I have to say the idea of having the money follow the students sounds good.

Year 1: Economics department offers dumbed down but popular courses (Freakonomics 101 - why driving drunk is a better idea than walking home drunk?) and draws in lots of students.

Year 2: Tired of being short of cash, Languages decided to fight back and embarks on a 'the customer is always right' strategy in which all students are awarded 100% for every course. Enrollment booms.

Year 3: Economics department also guarantees all students 100% in every course and in addition starts offering students cash bonuses (down to the point that marginal revenue = marginal cost) to take their courses.

Year 4: All department guarantee 100% grade with no attendance required and cash back to the student.

Year 4: Economist overseeing program sees that all deadweight losses have been removed from the now perfectly competitive market and declares the program a success.

JP: trying to get different departments to have consistent grading standards was another of my attempts at central planning. Less successful. An econometrician colleague did an enormous econometric study for me. "Operation Birdhunt". Two-way fixed effects model(?) of grading across the whole university. A dummy variable for each course (or maybe each subject?), and a dummy variable for each student. You have to have a dummy for each student because high grades might mean it's a bird course, or might mean it attracts very good students. So you have to estimate the easiness of each course and the ability of each student simultaneously. The supercomputer actually solved it. But few of the results were statistically significant. Not enough mixing in the data set. Science students not taking enough arts courses, and vice versa, so the data could not estimate it accurately enough.

But I didn't see any evidence to correlate grades with desire to attract/repel students. It was more just differences in local customs across disciplines. Some are softies, some are toughies.

Lord: a university's success in getting research dollars is great for its prestige. But AFAIK, it's usually teaching that brings in the revenue. And undergraduate teaching at that. Grad students bring in about twice the revenue per student (less for MAs, more for PhD's) but cost more than twice as much to teach, given much smaller classes, not to mention the scholarships you need to attract them.

Greg: in most cases, the only stick we could implement was not giving them the carrot. Departments believe they have property rights in resources they have already been allocated under central planning. Plus, it's very hard to fire profs. You can fail to replace them when they retire or quit, but even that is hard, politically. One of the big benefits of an "incentive plan" is that by calling it an "incentive" you get the legitimacy to take it away if their student numbers drop. But an incentive plan that actually had negative payments...no way. That's why we couldn't do zero-based budgeting.

Frances: Remember, we call them "contract instructors" now! The word "sessional" was banned a few years back (not sure why).

Under the old Summer Incentive Plan, with the old contract instructor rates, when I was running the shop, the break-even class size was about 15 students (I used to know it to the first decimal place). The new plan is more complicated. It depends on which students are in the class.

Carleton is very lucky in having a big pool of some very good contract instructors in Ottawa, willing to work for lower rates per class than regular faculty salaries. (And many of them are people we really want to have teaching for us, and who can't be doing it for the cash.

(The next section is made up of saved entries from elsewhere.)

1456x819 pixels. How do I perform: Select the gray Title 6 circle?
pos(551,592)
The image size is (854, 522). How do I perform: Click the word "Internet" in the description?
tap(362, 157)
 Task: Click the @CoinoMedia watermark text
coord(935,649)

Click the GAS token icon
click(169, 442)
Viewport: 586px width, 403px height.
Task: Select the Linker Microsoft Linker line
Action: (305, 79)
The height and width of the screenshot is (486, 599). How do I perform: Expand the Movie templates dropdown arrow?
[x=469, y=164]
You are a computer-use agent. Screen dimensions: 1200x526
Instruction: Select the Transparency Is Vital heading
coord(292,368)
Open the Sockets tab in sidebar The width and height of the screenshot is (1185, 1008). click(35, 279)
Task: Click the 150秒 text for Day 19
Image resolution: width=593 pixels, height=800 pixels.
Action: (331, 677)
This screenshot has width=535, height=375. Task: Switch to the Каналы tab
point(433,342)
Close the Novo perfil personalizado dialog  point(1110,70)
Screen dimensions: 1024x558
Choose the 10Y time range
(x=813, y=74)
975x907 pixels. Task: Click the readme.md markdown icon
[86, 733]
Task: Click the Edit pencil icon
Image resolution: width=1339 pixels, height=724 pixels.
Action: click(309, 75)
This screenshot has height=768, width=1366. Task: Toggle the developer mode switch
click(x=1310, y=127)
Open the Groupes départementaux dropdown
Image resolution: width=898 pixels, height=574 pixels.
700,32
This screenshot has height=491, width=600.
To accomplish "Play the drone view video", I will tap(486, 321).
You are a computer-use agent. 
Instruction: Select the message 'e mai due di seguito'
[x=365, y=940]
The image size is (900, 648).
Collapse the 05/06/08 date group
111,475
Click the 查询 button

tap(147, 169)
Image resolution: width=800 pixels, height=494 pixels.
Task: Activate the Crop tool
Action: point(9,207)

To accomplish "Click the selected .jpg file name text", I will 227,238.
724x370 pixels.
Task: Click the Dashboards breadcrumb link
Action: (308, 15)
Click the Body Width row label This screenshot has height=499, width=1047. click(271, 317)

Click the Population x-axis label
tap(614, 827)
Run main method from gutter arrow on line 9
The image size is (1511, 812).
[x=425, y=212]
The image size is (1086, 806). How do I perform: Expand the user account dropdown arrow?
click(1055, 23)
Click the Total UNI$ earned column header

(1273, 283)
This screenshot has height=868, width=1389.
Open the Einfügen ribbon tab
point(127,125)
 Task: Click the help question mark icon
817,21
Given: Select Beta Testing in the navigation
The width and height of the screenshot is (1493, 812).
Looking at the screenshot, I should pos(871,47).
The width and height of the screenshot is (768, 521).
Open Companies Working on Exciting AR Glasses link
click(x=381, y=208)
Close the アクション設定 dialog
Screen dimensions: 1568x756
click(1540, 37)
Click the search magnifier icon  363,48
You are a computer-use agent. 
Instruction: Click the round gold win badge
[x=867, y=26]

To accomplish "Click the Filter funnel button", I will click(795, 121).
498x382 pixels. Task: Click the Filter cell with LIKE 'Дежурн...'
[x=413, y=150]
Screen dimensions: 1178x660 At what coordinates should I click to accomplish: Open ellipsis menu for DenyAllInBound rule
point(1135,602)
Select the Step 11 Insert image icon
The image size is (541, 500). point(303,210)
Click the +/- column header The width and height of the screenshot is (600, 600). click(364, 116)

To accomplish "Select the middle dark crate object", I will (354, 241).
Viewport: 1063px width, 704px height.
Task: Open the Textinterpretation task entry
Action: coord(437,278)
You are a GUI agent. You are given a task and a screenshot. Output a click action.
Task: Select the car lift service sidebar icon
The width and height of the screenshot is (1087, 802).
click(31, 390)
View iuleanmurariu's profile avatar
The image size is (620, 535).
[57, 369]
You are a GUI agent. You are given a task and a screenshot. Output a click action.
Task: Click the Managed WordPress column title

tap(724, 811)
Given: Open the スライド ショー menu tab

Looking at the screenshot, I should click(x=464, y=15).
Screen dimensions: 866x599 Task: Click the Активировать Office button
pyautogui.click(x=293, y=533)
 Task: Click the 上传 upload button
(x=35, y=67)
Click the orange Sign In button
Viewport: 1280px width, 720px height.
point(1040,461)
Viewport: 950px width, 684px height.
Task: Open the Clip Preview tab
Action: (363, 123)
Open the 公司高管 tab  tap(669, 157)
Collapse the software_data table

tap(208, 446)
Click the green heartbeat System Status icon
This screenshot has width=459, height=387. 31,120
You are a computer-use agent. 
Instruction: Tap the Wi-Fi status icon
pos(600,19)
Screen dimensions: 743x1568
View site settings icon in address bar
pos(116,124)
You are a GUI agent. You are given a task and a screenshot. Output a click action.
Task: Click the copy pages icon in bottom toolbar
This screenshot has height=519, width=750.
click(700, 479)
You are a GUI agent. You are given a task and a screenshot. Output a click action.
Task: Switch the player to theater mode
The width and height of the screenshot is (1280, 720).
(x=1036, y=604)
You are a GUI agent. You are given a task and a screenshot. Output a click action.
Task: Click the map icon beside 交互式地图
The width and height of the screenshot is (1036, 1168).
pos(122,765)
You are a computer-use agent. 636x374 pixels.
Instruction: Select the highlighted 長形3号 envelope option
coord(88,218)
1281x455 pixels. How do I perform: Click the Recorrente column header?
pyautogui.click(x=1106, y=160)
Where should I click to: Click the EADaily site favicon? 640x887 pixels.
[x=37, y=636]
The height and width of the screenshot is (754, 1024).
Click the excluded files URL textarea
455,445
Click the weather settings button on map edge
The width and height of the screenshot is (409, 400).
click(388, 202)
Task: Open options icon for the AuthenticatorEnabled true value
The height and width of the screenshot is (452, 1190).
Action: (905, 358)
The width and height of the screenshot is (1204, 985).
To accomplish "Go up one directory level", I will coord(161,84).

Who gets the rents? Good question. I think the students get most of them. Faculty probably get some too, in the form of teaching smaller classes than we otherwise would have to teach. My guess is that faculty salaries would not be much lower if we had to pay more for contract instructors.

RSJ: Modelling universities as a Yugoslavian worker-controlled cooperative is not far off the mark. Where it's the regular faculty who are the subset of workers who own the firm. And faculty want prestige, and status, and want to be part of a high-status university. And status means research. (Economists don't pay enough attention to status as a motivator, I think).

btg: I once persuaded the university statistician/econometrician to do a study for me: to see if the last 2 digits of the student's ID number predicted retention. My theory sounds totally daft, but it isn't, because we let students register in courses in order of the last 2 digits. Every year we change the order back to front, but one year we forgot. So I had a natural experiment. But he couldn't find any significant difference. (The computer techie who ran the program allocating student ID numbers thought I was absolutely nuts when I phoned him to ask if the last 2 digits had any meaning.)

The government faces one big problem with the current "voucher" system. It is very hard to have a voucher system that promotes competition for students between universities, and at the same time puts an upper limit on the total number of vouchers in a particular subject area, like the BA.

There used to be an upper limit for each university. But that caused a lot of lobbying by individual universities to get their limit raised, and prevented competition between universities. We do have limits at the graduate level, especially binding at the PhD level.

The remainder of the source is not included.